Sounds this is not relevant to DMS flux. Not sure how this affect restarting the DMS from restart file.
@YanchunHe this variable is saved in diagnostic file or restart file?
@YanchunHe this variable is saved in diagnostic file or restart file?
It is not in the restart file. But by default, there is monthly output for it if we don't change it in the user_nm_blom (i.e., keep LYR_WFLX = 0, 4, 0 )
@YanchunHe I am testing this setup and update you
Are you saving the daily LYR_WFLX in monthly files (as it is the standard)? At 1/4 degree resolution that must be a huge file? Are you using PNETCDF? Otherwise everything would be gathered on one single processor, and that could be an issue memory wise?
Are you saving the daily
LYR_WFLXin monthly files (as it is the standard)? At 1/4 degree resolution that must be a huge file? Are you using PNETCDF? Otherwise everything would be gathered on one single processor, and that could be an issue memory wise?
Yes, we should save the transport field to diagnose the water parcel trajectories. WFLX can be an output, but not a must. It is indeed quite large. A single variable on daily in a monthly file has about 11 GB. We have several variables. But looks like the model and storage can handle this.
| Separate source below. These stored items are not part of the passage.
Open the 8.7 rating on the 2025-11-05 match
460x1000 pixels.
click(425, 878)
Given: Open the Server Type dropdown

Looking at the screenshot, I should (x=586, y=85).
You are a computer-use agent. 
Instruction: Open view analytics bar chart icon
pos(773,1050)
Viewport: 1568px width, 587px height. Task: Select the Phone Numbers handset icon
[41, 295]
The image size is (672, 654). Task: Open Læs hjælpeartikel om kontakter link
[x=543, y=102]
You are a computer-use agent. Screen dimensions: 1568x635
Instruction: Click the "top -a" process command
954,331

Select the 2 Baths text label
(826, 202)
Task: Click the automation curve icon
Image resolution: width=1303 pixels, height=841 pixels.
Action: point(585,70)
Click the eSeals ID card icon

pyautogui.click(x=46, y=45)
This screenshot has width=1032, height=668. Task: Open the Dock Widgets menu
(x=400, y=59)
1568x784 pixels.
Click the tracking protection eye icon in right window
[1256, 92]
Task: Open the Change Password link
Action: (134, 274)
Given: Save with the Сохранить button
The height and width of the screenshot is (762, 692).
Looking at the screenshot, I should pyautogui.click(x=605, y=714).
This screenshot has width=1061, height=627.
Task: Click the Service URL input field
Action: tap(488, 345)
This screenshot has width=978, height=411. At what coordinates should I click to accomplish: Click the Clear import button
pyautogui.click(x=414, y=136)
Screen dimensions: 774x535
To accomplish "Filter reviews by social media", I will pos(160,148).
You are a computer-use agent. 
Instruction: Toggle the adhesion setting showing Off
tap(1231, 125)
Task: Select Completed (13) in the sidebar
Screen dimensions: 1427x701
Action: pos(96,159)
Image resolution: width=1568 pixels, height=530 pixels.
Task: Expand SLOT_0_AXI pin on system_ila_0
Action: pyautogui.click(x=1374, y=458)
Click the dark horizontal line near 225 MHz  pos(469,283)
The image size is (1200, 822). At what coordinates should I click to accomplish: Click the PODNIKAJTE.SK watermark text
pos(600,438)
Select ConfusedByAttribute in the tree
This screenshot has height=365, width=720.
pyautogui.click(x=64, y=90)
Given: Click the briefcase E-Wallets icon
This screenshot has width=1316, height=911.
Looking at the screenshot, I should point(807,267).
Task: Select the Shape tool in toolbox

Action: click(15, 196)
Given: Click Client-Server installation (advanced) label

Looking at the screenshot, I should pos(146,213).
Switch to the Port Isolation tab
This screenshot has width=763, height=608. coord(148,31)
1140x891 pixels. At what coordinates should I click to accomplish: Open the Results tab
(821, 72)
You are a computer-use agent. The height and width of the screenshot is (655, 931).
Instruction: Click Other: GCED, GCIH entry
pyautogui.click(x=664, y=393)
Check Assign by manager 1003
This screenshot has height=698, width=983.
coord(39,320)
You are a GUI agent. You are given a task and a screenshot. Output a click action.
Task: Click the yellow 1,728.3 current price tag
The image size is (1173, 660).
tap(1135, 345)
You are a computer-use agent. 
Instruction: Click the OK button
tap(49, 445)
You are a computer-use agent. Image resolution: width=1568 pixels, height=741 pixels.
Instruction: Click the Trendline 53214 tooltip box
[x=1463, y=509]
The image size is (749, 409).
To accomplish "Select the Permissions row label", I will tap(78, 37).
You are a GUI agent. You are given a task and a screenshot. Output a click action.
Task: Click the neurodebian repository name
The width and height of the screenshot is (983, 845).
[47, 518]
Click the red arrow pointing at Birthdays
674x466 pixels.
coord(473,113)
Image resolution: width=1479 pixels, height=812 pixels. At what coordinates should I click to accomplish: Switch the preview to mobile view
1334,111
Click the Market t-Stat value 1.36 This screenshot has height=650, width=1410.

Just related to the daily files, if you want to avoid such large files: You could change the output settings to
GLB_FNAMETAG = 'hd','hm','hy'
GLB_AVEPERIO = 1, 30, 365
GLB_FILEFREQ = 1, 30, 365
(instead of using GLB_FILEFREQ = 30, 30, 365). This should write the daily output in daily files (although I have not used this setting myself).